Me metí en la cama tapándome hasta los ojos, pero no pude pegar ojo y esperé a que se hiciera de día escuchando los latidos de mi corazón. Había ordenado que mi servidumbre fuera avisada al amanecer, y a las siete mi ayuda de cámara llamó a mi puerta.

Parecía trastornado.

—Señor, esta noche ha sucedido una gran desgracia —dijo.

—¿El qué?

—Han robado todos los muebles del señor, todos, hasta los más pequeños objetos.

Aquella noticia fue de mi agrado. ¿Por qué? ¿Quién sabe? Me sentía muy dueño de mí, seguro de saber disimular, de no decir nada a nadie de lo que había visto y de ocultarlo, enterrarlo en mi conciencia como un espantoso secreto. Respondí:

—Seguro que son las mismas personas que me han robado las llaves. Hay que avisar enseguida a la policía. Ahora me levanto y me reúno con vosotros.

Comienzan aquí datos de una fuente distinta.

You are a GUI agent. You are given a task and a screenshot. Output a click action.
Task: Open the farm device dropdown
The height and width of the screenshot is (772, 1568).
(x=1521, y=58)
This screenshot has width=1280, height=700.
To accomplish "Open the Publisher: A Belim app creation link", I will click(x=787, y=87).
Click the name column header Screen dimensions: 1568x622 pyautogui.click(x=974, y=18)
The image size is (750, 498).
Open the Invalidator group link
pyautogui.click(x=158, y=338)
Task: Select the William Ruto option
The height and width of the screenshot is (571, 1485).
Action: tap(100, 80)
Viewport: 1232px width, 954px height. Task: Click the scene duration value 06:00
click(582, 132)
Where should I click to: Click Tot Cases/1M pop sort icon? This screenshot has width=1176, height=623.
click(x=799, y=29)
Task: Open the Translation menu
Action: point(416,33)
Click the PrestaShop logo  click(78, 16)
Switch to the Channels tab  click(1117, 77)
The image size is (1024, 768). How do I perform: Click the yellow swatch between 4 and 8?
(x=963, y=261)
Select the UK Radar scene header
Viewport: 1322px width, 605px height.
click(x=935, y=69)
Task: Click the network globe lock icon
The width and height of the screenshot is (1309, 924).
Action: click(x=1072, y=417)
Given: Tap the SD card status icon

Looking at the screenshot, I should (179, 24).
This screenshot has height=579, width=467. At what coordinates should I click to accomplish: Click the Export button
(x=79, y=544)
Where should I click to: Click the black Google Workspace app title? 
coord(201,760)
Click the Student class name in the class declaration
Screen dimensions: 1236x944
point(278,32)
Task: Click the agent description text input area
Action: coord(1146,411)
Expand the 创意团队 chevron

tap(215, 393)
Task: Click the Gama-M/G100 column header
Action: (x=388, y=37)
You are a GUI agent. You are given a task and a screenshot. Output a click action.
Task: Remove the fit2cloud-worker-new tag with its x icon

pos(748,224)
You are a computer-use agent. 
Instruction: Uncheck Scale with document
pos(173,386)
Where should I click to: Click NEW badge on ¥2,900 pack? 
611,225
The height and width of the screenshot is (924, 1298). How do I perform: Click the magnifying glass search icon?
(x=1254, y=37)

La investigación se prolongó por espacio de cinco meses. No se descubrió nada, no se encontró ni la más mínima chuchería ni el menor rastro de los ladrones. ¡Diantre! De haber dicho lo que sabía…, de haberlo dicho…, habrían encerrado no a los ladrones, sino a mí, a la persona que había visto una cosa semejante.

¡Oh!, supe callarme. Pero no volví a amueblar la casa. Era inútil. La cosa se habría reiniciado siempre. Yo no quería volver a ella más. No volví. No he vuelto a verla nunca más.

Fui a París, a un hotel, y consulté a unos médicos sobre el estado de mis nervios, que me preocupaba mucho después de aquella lamentable noche.

Me aconsejaron viajar. Seguí su consejo.

II

Empecé con un viaje a Italia. El sol me sentó bien. Durante seis meses, vagué de Génova a Venecia, de Venecia a Florencia, de Florencia a Roma, de Roma a Nápoles. Luego recorrí Sicilia, tierra admirable por su naturaleza y sus monumentos, reliquias dejadas por los griegos y los normandos. Crucé a África, atravesé sin incidentes ese gran desierto amarillo y calmo, por donde andan errantes camellos, gacelas y árabes nómadas, donde, en el aire ligero y diáfano, no flota obsesión alguna, ni de día ni de noche.

Regresé a Francia por Marsella, y pese a la alegría provenzal, la luz atenuada del cielo me entristeció. Sentí, al volver al continente, la extraña impresión de un enfermo que se cree curado y al que un sordo dolor avisa de que el foco infeccioso no se ha extinguido.